• Your goal
Output the data in full and exactly as presented.

BEGIN Raw data

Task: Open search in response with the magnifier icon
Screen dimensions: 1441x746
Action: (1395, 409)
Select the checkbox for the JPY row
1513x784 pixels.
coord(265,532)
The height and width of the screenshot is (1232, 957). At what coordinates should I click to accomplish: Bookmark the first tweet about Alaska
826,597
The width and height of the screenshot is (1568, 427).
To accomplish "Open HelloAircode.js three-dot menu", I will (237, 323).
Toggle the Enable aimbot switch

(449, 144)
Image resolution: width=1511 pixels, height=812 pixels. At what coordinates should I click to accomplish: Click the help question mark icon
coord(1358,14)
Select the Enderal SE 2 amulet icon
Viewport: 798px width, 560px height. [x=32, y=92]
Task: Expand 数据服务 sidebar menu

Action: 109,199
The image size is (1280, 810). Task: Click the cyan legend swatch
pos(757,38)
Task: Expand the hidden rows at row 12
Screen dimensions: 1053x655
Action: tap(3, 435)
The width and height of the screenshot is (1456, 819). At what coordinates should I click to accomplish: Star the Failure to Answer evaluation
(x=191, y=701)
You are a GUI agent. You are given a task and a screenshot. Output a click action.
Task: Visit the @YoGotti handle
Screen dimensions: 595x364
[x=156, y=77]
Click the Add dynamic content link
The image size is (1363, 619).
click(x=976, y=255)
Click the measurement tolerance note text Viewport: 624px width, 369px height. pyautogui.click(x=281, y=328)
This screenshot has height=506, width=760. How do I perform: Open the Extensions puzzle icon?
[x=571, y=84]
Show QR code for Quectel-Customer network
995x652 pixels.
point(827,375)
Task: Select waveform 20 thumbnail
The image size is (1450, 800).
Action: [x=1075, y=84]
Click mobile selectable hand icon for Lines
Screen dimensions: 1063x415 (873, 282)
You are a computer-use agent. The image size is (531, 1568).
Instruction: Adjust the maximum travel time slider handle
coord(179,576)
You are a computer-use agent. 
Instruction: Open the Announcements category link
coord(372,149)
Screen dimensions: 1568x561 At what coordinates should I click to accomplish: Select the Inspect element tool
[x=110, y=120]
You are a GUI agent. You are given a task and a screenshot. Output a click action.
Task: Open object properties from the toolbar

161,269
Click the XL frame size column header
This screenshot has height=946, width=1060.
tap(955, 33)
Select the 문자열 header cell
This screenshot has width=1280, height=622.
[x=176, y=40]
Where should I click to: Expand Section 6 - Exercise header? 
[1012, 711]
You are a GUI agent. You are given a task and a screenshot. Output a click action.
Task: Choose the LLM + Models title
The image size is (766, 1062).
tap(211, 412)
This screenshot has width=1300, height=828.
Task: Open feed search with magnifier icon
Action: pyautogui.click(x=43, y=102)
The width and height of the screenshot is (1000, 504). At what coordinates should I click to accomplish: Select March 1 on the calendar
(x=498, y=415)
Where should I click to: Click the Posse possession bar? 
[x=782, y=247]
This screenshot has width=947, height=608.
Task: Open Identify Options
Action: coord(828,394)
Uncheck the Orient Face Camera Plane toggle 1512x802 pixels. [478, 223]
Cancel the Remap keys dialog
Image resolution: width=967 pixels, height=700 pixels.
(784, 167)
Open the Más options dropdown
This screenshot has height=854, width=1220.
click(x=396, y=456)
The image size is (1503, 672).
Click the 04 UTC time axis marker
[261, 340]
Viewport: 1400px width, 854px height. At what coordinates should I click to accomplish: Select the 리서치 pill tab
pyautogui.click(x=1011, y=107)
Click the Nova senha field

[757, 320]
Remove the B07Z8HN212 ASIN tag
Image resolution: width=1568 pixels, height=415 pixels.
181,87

END Raw data

• Problem solution
Task: Open search in response with the magnifier icon
Screen dimensions: 1441x746
Action: (1395, 409)
Select the checkbox for the JPY row
1513x784 pixels.
coord(265,532)
The height and width of the screenshot is (1232, 957). At what coordinates should I click to accomplish: Bookmark the first tweet about Alaska
826,597
The width and height of the screenshot is (1568, 427).
To accomplish "Open HelloAircode.js three-dot menu", I will (237, 323).
Toggle the Enable aimbot switch

(449, 144)
Image resolution: width=1511 pixels, height=812 pixels. At what coordinates should I click to accomplish: Click the help question mark icon
coord(1358,14)
Select the Enderal SE 2 amulet icon
Viewport: 798px width, 560px height. [x=32, y=92]
Task: Expand 数据服务 sidebar menu

Action: 109,199
The image size is (1280, 810). Task: Click the cyan legend swatch
pos(757,38)
Task: Expand the hidden rows at row 12
Screen dimensions: 1053x655
Action: tap(3, 435)
The width and height of the screenshot is (1456, 819). At what coordinates should I click to accomplish: Star the Failure to Answer evaluation
(x=191, y=701)
You are a GUI agent. You are given a task and a screenshot. Output a click action.
Task: Visit the @YoGotti handle
Screen dimensions: 595x364
[x=156, y=77]
Click the Add dynamic content link
The image size is (1363, 619).
click(x=976, y=255)
Click the measurement tolerance note text Viewport: 624px width, 369px height. pyautogui.click(x=281, y=328)
This screenshot has height=506, width=760. How do I perform: Open the Extensions puzzle icon?
[x=571, y=84]
Show QR code for Quectel-Customer network
995x652 pixels.
point(827,375)
Task: Select waveform 20 thumbnail
The image size is (1450, 800).
Action: [x=1075, y=84]
Click mobile selectable hand icon for Lines
Screen dimensions: 1063x415 (873, 282)
You are a computer-use agent. The image size is (531, 1568).
Instruction: Adjust the maximum travel time slider handle
coord(179,576)
You are a computer-use agent. 
Instruction: Open the Announcements category link
coord(372,149)
Screen dimensions: 1568x561 At what coordinates should I click to accomplish: Select the Inspect element tool
[x=110, y=120]
You are a GUI agent. You are given a task and a screenshot. Output a click action.
Task: Open object properties from the toolbar

161,269
Click the XL frame size column header
This screenshot has height=946, width=1060.
tap(955, 33)
Select the 문자열 header cell
This screenshot has width=1280, height=622.
[x=176, y=40]
Where should I click to: Expand Section 6 - Exercise header? 
[1012, 711]
You are a GUI agent. You are given a task and a screenshot. Output a click action.
Task: Choose the LLM + Models title
The image size is (766, 1062).
tap(211, 412)
This screenshot has width=1300, height=828.
Task: Open feed search with magnifier icon
Action: pyautogui.click(x=43, y=102)
The width and height of the screenshot is (1000, 504). At what coordinates should I click to accomplish: Select March 1 on the calendar
(x=498, y=415)
Where should I click to: Click the Posse possession bar? 
[x=782, y=247]
This screenshot has width=947, height=608.
Task: Open Identify Options
Action: coord(828,394)
Uncheck the Orient Face Camera Plane toggle 1512x802 pixels. [478, 223]
Cancel the Remap keys dialog
Image resolution: width=967 pixels, height=700 pixels.
(784, 167)
Open the Más options dropdown
This screenshot has height=854, width=1220.
click(x=396, y=456)
The image size is (1503, 672).
Click the 04 UTC time axis marker
[261, 340]
Viewport: 1400px width, 854px height. At what coordinates should I click to accomplish: Select the 리서치 pill tab
pyautogui.click(x=1011, y=107)
Click the Nova senha field

[757, 320]
Remove the B07Z8HN212 ASIN tag
Image resolution: width=1568 pixels, height=415 pixels.
181,87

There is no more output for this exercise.